Entretanto a Família vai
diminuindo porque a vida no seu imparável percurso vai-se extinguindo e vai
levando aqueles para quem o tempo termina.
E, como no inevitável acordar de qualquer sonho, chega o momento – quase sempre tarde demais – em que começamos a dar-nos conta que a nossa existência também já vai de vencida. Inutilmente olhamos para trás em busca dos que amávamos e já não temos, pois andámos tão ocupados que nem percebemos serem eles o bem mais valioso e importante que possuíamos.
Porém nada mais há a fazer porque
não é possível regredir no tempo, restaurar afetos, recuperar, enfim, tudo aquilo
que não soubemos avaliar e desfrutar no tempo certo.
Envelhecemos sem quase nos
apercebermos e só quando uma dor numa articulação começa a ser frequente, o
coração começa a trabalhar irregularmente, a necessidade de consultar o médico
deixa de ser pontual e passa a ser recorrente, percebemos que estamos a atingir
o ponto de não retorno.
E aí sim damos conta que a nossa
vida também é finita, que as coisas menos boas não acontecem só aos outros, que
é tempo de tentar ainda e se possível, viver.
Não sou, nem quereria ser,
exceção. Este desabafo na forma escrita mais não é também do que um assumir de responsabilidade. Vivi intensamente a vida olhando sempre mais para a frente do que para o
lado ou para trás, apesar de não ter sido, de todo, nada fácil. Infância
humilde onde faltou quase tudo menos o amor familiar, adolescência precoce
que aos onze anos me pôs a trabalhar em vez de continuar a estudar como tanto
gostaria de ter podido.
Inspeção militar
aos dezassete anos, assentar praça aos dezoito, mobilizado para a guerra
aos dezanove, mineiro aos vinte e dois, casado aos vinte e quatro e GNR aos vinte e seis, numa incessante procura por um lugar ao sol onde sempre e
só pretendi alcançar o meu ganha-pão para constituir família e dela cuidar.

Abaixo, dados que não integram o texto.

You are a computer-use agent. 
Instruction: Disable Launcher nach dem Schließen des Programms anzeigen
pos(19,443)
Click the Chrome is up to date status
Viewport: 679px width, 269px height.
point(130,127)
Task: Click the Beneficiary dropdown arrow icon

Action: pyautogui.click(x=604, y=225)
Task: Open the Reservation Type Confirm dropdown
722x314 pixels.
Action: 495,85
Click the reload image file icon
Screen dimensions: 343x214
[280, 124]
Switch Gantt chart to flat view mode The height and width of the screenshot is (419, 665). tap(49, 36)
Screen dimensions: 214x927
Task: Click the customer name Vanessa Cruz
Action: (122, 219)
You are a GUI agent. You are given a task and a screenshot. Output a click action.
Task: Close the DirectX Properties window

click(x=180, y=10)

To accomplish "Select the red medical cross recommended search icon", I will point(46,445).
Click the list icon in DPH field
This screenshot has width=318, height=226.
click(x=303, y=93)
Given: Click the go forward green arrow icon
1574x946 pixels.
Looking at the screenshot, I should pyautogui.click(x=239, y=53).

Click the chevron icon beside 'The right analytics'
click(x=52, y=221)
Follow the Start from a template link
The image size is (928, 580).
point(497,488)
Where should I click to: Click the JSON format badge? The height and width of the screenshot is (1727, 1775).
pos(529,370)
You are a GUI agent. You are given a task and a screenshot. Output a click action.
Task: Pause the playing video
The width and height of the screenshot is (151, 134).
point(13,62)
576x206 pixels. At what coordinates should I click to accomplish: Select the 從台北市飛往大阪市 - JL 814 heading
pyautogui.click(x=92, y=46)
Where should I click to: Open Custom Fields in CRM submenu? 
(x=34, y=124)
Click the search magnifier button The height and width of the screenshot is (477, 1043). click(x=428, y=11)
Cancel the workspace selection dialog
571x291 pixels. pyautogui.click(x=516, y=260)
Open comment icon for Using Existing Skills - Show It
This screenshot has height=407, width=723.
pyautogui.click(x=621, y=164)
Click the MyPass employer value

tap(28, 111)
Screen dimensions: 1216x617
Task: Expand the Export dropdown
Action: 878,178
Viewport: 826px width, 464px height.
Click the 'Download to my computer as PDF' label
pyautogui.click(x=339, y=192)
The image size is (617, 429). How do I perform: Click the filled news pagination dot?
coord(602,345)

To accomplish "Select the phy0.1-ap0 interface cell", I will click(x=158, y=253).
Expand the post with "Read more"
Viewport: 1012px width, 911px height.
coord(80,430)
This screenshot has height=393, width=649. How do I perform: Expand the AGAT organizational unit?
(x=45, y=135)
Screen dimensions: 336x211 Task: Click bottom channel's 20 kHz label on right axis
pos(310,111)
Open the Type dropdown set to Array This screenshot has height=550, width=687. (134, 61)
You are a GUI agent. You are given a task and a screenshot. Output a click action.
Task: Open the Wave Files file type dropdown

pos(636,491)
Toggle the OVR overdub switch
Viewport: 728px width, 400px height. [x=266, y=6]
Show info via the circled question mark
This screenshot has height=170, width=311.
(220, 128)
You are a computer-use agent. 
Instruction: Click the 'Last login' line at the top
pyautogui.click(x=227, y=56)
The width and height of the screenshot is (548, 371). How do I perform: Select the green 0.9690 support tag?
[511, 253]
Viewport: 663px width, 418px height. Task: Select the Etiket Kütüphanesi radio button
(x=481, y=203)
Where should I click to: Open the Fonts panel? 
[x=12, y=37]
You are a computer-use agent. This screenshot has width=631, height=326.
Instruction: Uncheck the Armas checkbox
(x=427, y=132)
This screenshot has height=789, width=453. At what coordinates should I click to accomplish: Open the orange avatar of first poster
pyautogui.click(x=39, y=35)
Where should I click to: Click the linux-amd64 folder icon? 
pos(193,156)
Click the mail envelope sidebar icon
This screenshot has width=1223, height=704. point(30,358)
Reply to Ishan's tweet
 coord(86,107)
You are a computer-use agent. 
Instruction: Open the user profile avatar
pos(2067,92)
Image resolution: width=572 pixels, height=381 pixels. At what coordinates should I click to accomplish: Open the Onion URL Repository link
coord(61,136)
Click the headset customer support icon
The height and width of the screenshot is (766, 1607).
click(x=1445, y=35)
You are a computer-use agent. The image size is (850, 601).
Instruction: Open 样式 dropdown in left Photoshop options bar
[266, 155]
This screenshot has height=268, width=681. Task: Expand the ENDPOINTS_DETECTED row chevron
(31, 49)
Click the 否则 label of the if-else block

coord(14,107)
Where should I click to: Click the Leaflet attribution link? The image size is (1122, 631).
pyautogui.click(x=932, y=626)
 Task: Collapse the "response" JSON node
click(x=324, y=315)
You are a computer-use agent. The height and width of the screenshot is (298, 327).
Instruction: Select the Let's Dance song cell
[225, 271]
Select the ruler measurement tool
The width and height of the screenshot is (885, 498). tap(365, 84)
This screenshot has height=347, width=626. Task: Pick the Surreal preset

Numa luta constante contra ventos
por vezes bastante agrestes, tentei sempre não descurar o tal lado sagrado onde
sempre estiveram e me apoiaram todos os que amava, amo e amarei
incondicionalmente enquanto viver. Olhando hoje para trás nem sempre consigo
evitar a imensa nostalgia que tantas vezes me invade, mas conhecendo-me como me
conheço sei que se voltasse a nascer faria tudo de novo exatamente como fiz
até hoje.
Apesar das incontáveis dificuldades tenho muito mais para agradecer do que para pedir à Vida que sempre me deu
saúde, força anímica e a coragem suficiente para vencer todos os desafios e conseguir
alcançar metas a que me propus, por mais inalcançáveis que muitas vezes
aparentassem ser.
Para terminar resta-me por hoje escrever
que de todas as bênçãos que recebi, a que mais adorei e agradeço a Deus, foi o
enorme privilégio de ter comigo os meus pais e avó materna nos seus últimos
anos de vida para poder olhar por eles e retribuir-lhes todo o amor e carinho que
sem conta peso e medida eles nos dedicaram toda a sua vida. Por isso de consciência
e coração tranquilos, vou caminhando em paz sem pressa e sem medo, até ao dia
em que o meu tempo se acabe também e possa finalmente ir ter com eles.